SECURITIES AND EXCHANGE COMMISSION
WASHINGTON, DC 20549

 


 

FORM 8-K

 

Current Report Pursuant to Section 13 or 15(d) of
T
he Securities Exchange Act of 1934

 

Date of Report (Date of earliest event reported): February 23, 2016

 

HECLA MINING COMPANY
(Exact Name of Registrant as Specified in Its Charter)

 

Delaware 

 

1-8491 

 

77-0664171

(State or Other Jurisdiction

 

(Commission File Number)  

 

(IRS Employer Identification No.)

of Incorporation)        

 
6500 North Mineral Drive, Suite 200

Coeur d'Alene, Idaho 83815-9408

(Address of Principal Executive Offices) (Zip Code)

 

 

(208) 769-4100

(Registrant's Telephone Number, Including Area Code)

N/A
(Former name or Former Address, if Changed Since Last Report)

 

Check the appropriate box below if the Form 8-K filing is intended to simultaneously satisfy the filing obligation of the registrant under any of the following provisions:

 

     Written communications pursuant to Rule 425 under the Securities Act (17 CFR 230.425)
     Soliciting material pursuant to Rule 14a-12 under the Exchange Act (17 CFR 240.14a-12(b))
     Pre-commencement communications pursuant to Rule 14d-2(b) under the Exchange Act (17 CFR 240.14d-2(b))
     Pre-commencement communications pursuant to Rule 13e-4(c) under the Exchange Act (17 CFR 240.13e-4(c))

 



 

 
 

 

 

Item 2.02. Results of Operations and Financial Condition.

 

On February 23, 2016, Hecla Mining Company (the “Company”) issued a news release announcing the Company’s fourth quarter 2015 and twelve months ended December 31, 2015 financial results. The news release is attached hereto as Exhibit 99.1 to this Form 8-K.

 

In accordance with General Instruction B.2 of Form 8-K, the information in this Item 2.02, including Exhibit 99.1, shall not be deemed to be “filed” for purposes of Section 18 of the Securities Exchange Act of 1934, as amended (the “Exchange Act”), or otherwise subject to the liability of that section, and shall not be incorporated by reference into any of the Company’s filings or other documents filed under the Securities Act of 1933, as amended, or the Exchange Act, except as shall be expressly set forth by specific reference in such filing.

 

Item 5.02 Departure of Directors or Certain Officers; Election of Directors; Appointment of Certain Officers; Compensatory Arrangements of Certain Officers

 

The Board of Directors has appointed Stephen F. Ralbovsky as a Class II director (standing for election in 2018), effective as of March 1, 2016, filling a vacancy created by the death of John H. Bowles in December 2015. Mr. Ralbovsky was also appointed to serve on the Audit Committee and the Corporate Governance and Directors’ Nominating Committee. Mr. Ralbovsky will be eligible to receive standard director and committee fees, and to receive grants under the Hecla Mining Company Stock Plan for Nonemployee Directors and the 2010 Stock Incentive Plan, all as described under the caption “Compensation of Non-Management Directors” in the Company’s proxy statement for its 2015 Annual Meeting of Shareholders, which was filed with the Securities and Exchange Commission on April 8, 2015.

Objective – Write the next part of the Hecla Mining Company Form 8-K filing, picking up after its last sentence.

Dataset extract –
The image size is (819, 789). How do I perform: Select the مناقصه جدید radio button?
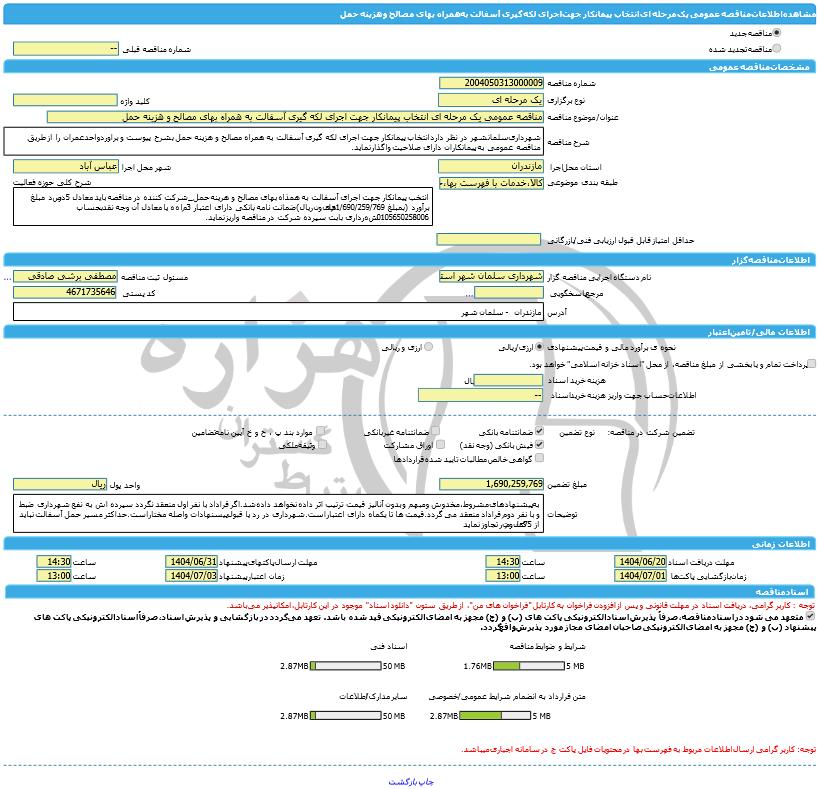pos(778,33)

---

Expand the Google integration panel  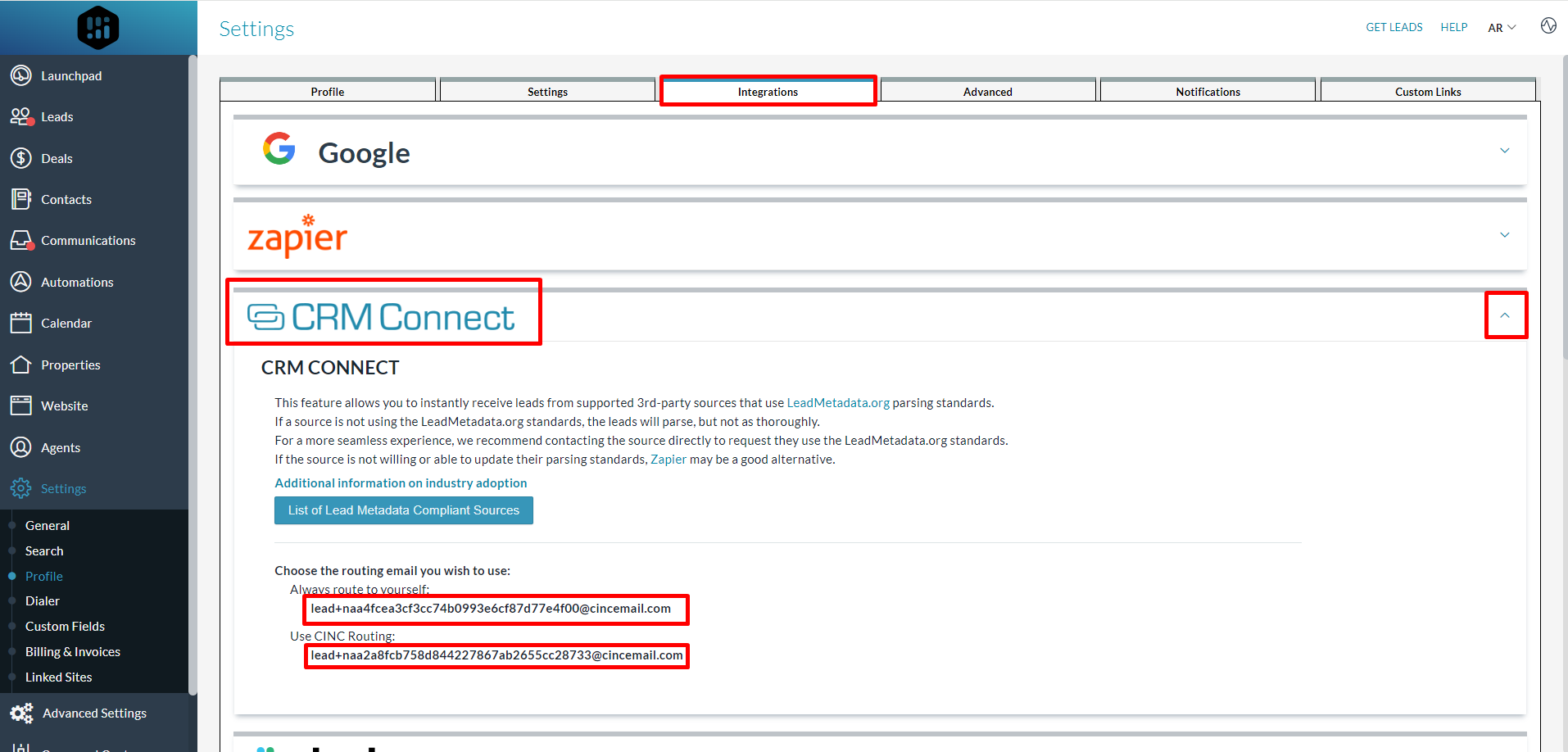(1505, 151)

Final answer –
 

There are no arrangements or understandings between Mr. Ralbovsky and any other person pursuant to which he was appointed to the board, and there are no relationships between Mr. Ralbovsky and the Company that would require disclosure under Item 404(a) of Regulation S-K of the Exchange Act.

 

The Board of Directors also determined to increase the size of the Board of Directors, and appointed George R. Johnson as a Class I director (standing for election in 2017), effective as of March 1, 2016, to fill the resulting vacancy. Mr. Johnson was also appointed to serve on the Audit Committee and Health, Safety, Environmental and Technical Committee. Mr. Johnson will be eligible to receive standard director and committee fees, and to receive grants under the Hecla Mining Company Stock Plan for Nonemployee Directors and the 2010 Stock Incentive Plan, all as described under the caption “Compensation of Non-Management Directors” in the Company’s proxy statement for its 2015 Annual Meeting of Shareholders, which was filed with the Securities and Exchange Commission on April 8, 2015.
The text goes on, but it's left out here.